Innovative Programs and Exceptional Contributions to Field

Dr. Grajewski has started innovative programs, including a unified international consensus classification for childhood glaucoma and the world's largest research consortium dedicated to pediatric glaucoma. She leads the Pediatric Preventable Blindness initiative to help eradicate vision loss in children in the Caribbean, where vision impairment and blindness are four times higher than in the United States. By screening children's vision when they get their vaccines, doctors can mitigate vision problems at an earlier age.

She also founded Global Eye SITE, an observership program dedicated to training skilled surgeons and doctors from underserved countries. This groundbreaking program's curriculum includes the management of childhood glaucoma, ocular syndromes, and ocular genetics.

“Dr. Grajewski’s contributions to clinical care, innovative research, and community engagement are second to none,” said Eduardo C. Alfonso, M.D., chair of the Department of Ophthalmology at the Miller School of Medicine, director of Bascom Palmer Eye Institute, and holder of the Kathleen and Stanley J. Glaser Chair in Ophthalmology. "She continues to push the barriers in all these areas to help eliminate the devastating consequences of pediatric glaucoma from the world. We appreciate the Kolokotrones family's generosity in providing the endowment that will forever support Dr. Grajewski and the many other faculty members who will occupy the chair."
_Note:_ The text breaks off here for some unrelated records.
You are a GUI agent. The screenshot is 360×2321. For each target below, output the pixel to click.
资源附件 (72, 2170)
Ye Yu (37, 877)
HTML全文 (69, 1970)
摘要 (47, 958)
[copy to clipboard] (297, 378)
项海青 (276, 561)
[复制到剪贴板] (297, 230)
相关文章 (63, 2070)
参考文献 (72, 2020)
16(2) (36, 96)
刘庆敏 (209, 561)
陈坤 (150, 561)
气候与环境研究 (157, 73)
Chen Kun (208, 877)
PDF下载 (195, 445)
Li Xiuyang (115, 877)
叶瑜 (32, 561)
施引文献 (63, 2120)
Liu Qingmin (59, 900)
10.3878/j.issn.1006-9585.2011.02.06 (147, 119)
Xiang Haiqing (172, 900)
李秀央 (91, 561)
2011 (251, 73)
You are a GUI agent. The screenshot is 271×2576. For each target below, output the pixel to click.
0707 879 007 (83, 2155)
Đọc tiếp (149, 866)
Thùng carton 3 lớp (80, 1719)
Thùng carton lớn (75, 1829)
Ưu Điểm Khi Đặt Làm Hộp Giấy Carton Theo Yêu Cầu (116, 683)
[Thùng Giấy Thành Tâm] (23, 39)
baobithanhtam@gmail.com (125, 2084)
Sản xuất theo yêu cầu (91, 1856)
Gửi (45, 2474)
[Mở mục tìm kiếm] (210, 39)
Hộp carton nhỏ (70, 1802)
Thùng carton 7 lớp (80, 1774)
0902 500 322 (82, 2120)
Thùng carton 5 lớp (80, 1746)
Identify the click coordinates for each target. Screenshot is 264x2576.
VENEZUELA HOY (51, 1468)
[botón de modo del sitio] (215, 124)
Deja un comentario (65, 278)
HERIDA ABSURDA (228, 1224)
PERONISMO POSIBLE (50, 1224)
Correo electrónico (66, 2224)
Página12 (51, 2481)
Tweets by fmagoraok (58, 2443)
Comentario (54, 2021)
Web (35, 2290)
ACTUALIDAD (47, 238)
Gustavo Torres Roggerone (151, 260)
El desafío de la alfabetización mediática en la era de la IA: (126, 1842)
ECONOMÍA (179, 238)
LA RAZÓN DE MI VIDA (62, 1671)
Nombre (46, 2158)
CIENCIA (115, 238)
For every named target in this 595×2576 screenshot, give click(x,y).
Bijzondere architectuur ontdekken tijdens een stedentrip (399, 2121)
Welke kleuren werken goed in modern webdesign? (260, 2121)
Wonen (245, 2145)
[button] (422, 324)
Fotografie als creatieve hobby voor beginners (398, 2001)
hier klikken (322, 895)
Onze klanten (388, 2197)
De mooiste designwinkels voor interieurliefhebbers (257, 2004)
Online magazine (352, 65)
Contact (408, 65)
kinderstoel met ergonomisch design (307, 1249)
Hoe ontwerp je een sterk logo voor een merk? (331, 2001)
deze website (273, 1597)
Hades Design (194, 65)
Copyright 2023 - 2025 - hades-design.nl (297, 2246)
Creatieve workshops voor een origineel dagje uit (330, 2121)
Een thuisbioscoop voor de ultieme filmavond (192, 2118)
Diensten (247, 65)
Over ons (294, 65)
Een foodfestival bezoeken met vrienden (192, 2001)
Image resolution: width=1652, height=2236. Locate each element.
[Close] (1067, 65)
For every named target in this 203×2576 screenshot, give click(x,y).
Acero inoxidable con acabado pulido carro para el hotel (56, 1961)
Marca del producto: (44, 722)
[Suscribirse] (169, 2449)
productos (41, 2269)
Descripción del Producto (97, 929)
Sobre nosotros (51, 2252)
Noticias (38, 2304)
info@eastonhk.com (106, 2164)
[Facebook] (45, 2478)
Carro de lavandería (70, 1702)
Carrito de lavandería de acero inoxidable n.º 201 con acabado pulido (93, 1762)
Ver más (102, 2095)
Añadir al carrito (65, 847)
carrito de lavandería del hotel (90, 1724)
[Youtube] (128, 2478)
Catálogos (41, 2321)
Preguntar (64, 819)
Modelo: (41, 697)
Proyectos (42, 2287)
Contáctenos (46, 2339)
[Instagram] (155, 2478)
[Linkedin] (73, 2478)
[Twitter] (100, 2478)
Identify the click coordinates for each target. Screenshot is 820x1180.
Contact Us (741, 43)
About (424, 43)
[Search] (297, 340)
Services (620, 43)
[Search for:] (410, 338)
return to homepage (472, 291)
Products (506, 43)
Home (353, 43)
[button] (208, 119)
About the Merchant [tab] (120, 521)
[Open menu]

During the endowment ceremony, Dr. Grajewski received the University of Miami’s 100 Talents medallion, which is part of President Julio Frenk’s Roadmap to Our New Century, the strategic plan of the University as it approaches its centennial in 2025. As part of the roadmap, the 100 Talents Initiative seeks to add 100 endowed chairs to attract, retain, and reward outstanding faculty, as the Kolokotrones Endowed Chair in Ophthalmology does.

“Thanks to this chair, we can make real inroads in treatment and quality of life — not only for the children with pediatric glaucoma, but also for their parents and providers,” said Dr. Grajewski.